Should the word "agent" occur in a line of the records, copy that line.
** Data for the task follows **
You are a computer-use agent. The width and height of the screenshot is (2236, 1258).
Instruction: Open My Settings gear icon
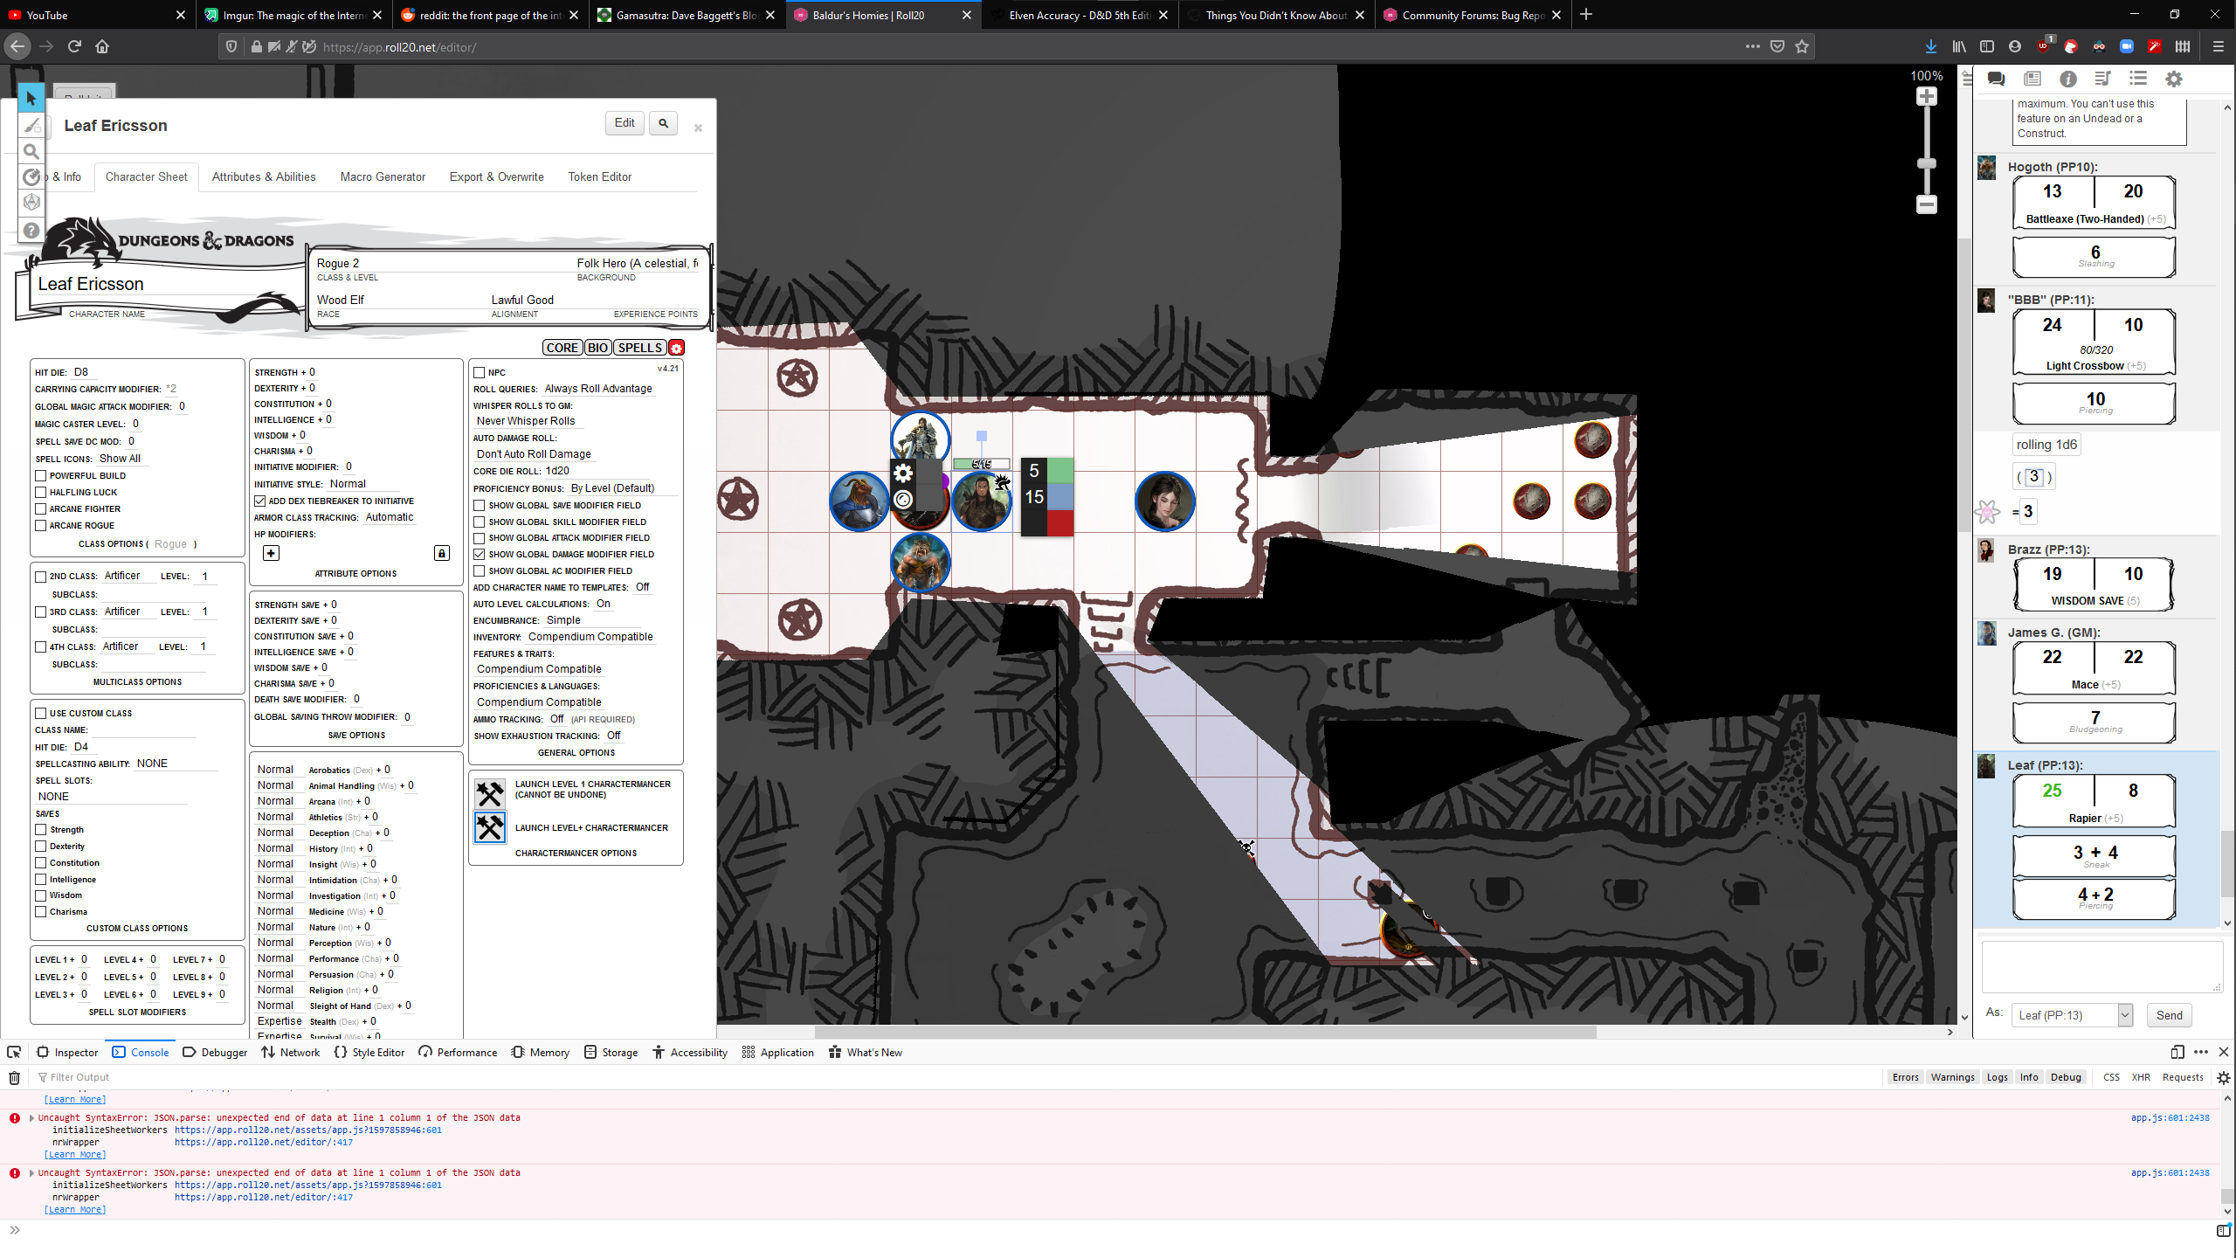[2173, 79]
** End of Data for the task **
** Data for the task follows **
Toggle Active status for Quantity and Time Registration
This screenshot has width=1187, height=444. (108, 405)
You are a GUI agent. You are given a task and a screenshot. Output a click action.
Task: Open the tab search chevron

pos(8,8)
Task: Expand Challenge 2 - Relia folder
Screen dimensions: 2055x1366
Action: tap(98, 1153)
** End of Data for the task **
** Data for the task follows **
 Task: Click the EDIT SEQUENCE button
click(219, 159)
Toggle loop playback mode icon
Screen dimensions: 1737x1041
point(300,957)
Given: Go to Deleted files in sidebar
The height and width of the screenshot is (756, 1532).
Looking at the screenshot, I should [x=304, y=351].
** End of Data for the task **
▶ [Task solution]
You are a computer-use agent. The width and height of the screenshot is (2236, 1258).
You are a GUI agent. You are given a task and a screenshot. Output a click action.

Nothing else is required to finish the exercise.